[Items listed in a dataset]

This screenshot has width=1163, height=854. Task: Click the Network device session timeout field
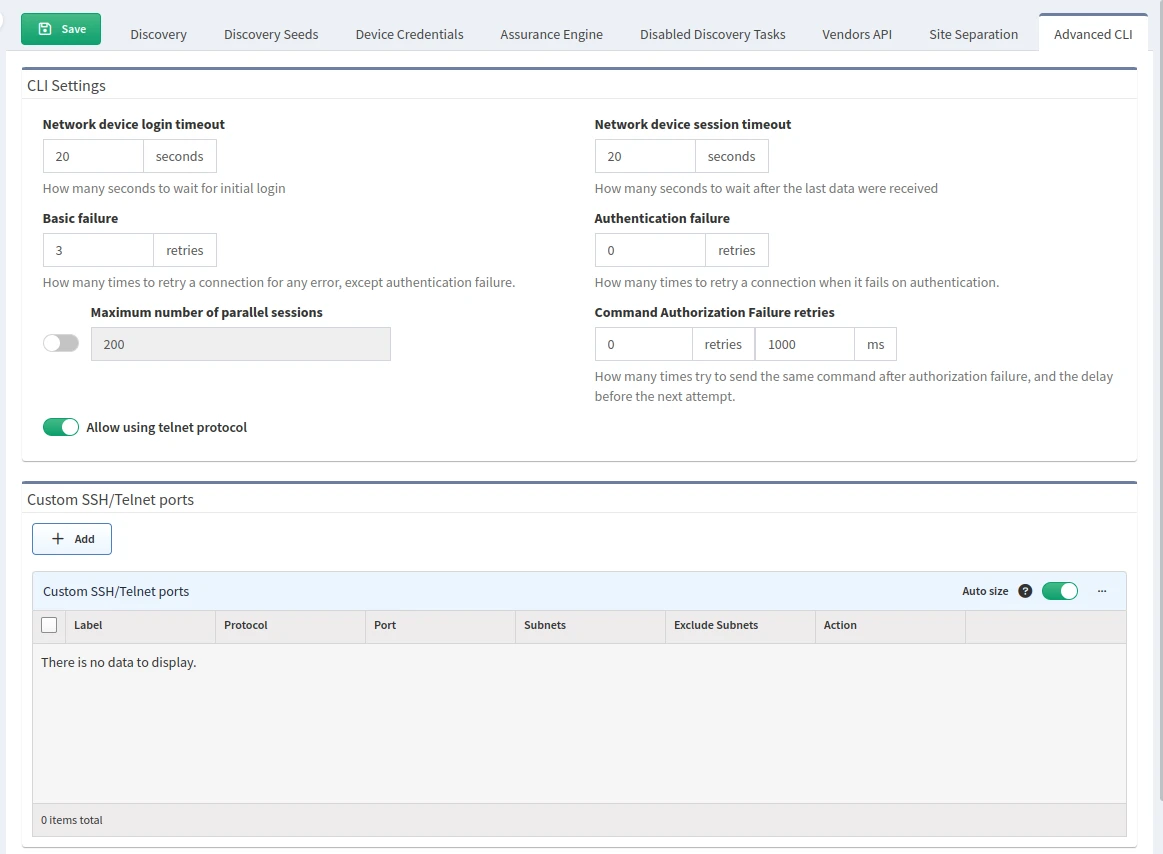pyautogui.click(x=645, y=156)
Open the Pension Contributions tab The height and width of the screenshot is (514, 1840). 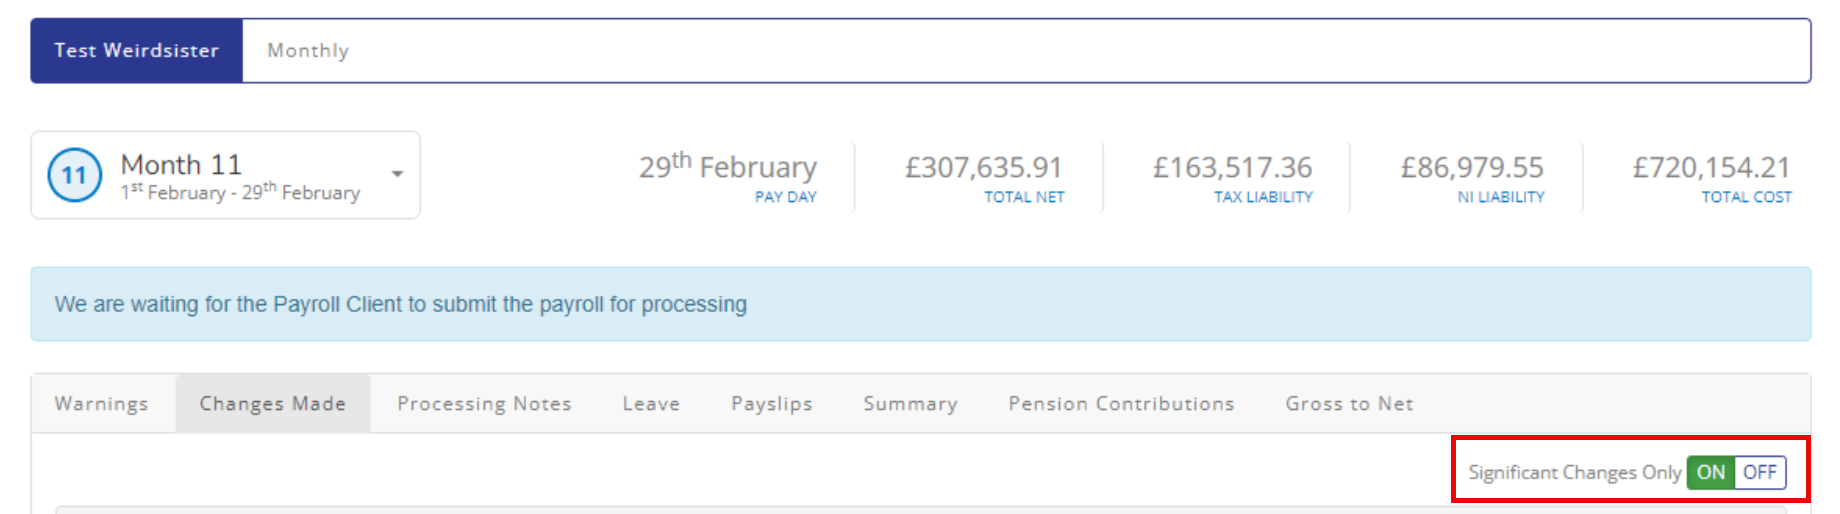click(x=1121, y=404)
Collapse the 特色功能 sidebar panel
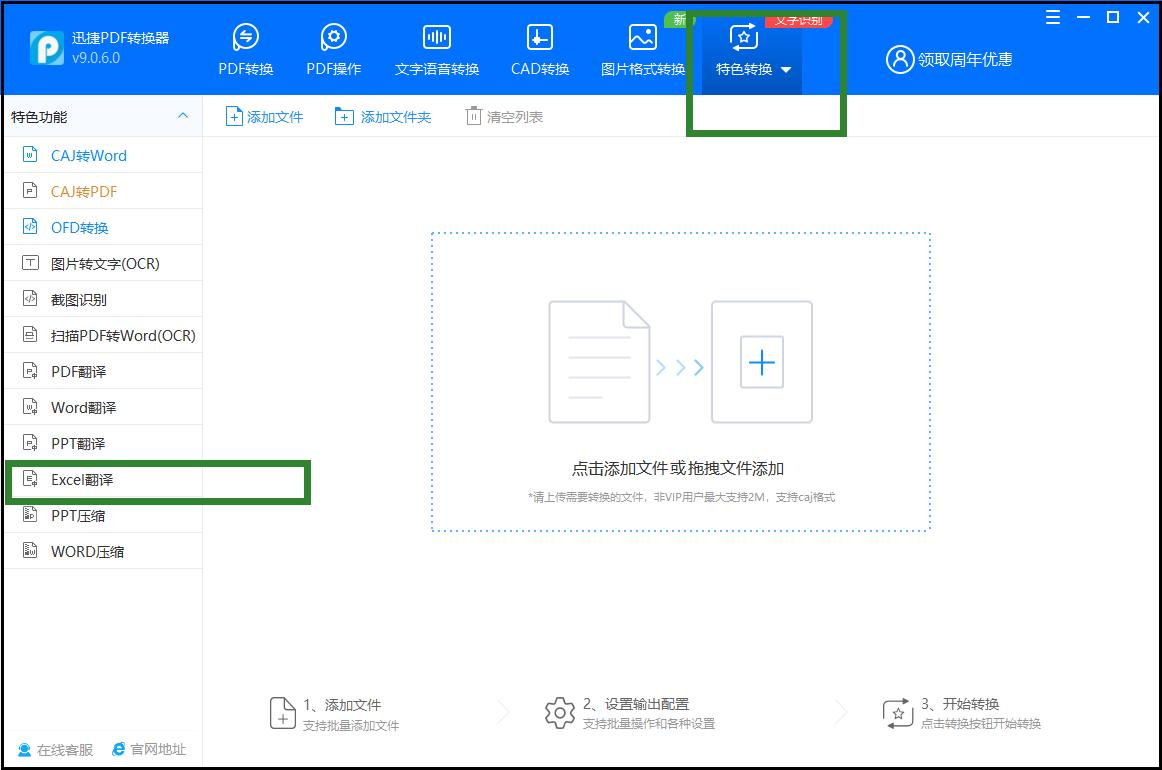This screenshot has width=1162, height=770. click(x=183, y=116)
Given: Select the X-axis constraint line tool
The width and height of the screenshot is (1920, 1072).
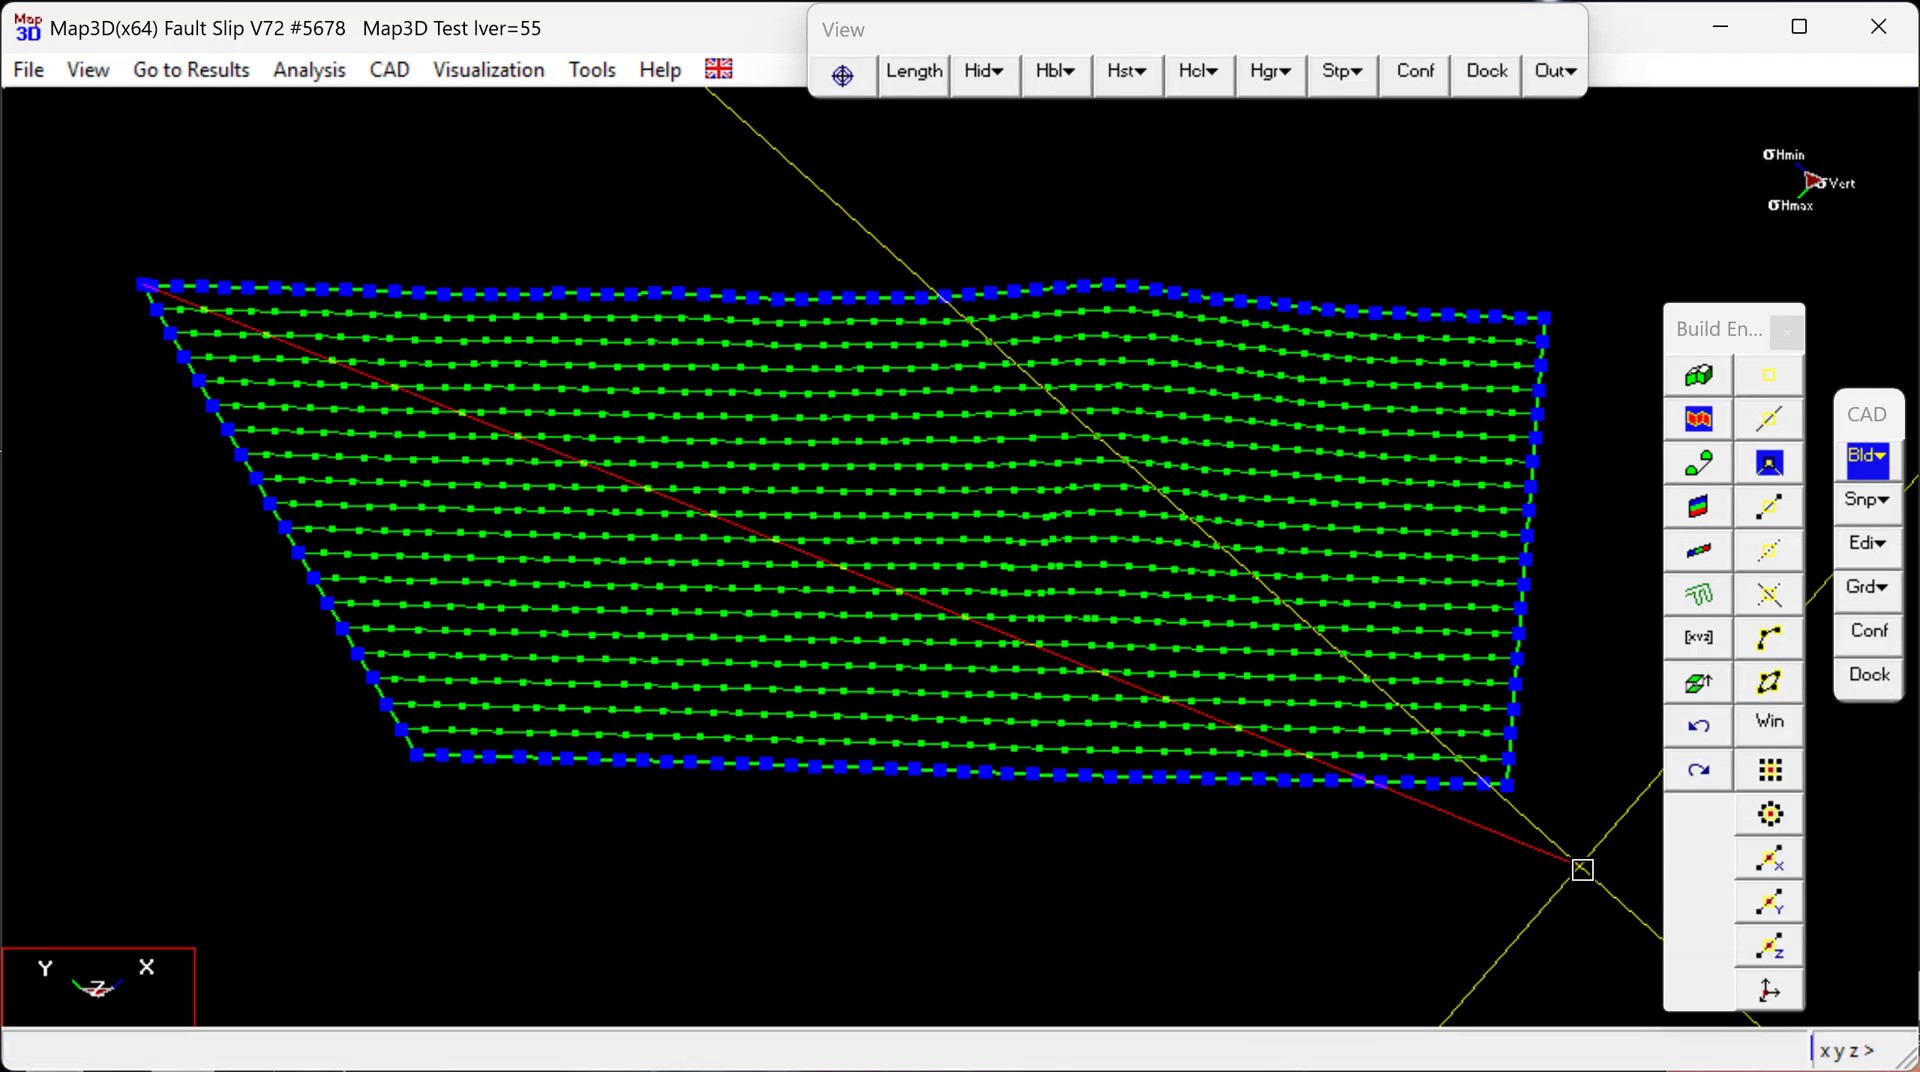Looking at the screenshot, I should point(1770,859).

» Brief
Retype only the lines from the line with "Collapse the 特色功能 sidebar panel" through the last line of the data. Keep both ends and skip the pictures.

» Expected answer
Collapse the 特色功能 sidebar panel
This screenshot has width=1162, height=770. click(x=183, y=116)
Given: Select the X-axis constraint line tool
The width and height of the screenshot is (1920, 1072).
Looking at the screenshot, I should point(1770,859).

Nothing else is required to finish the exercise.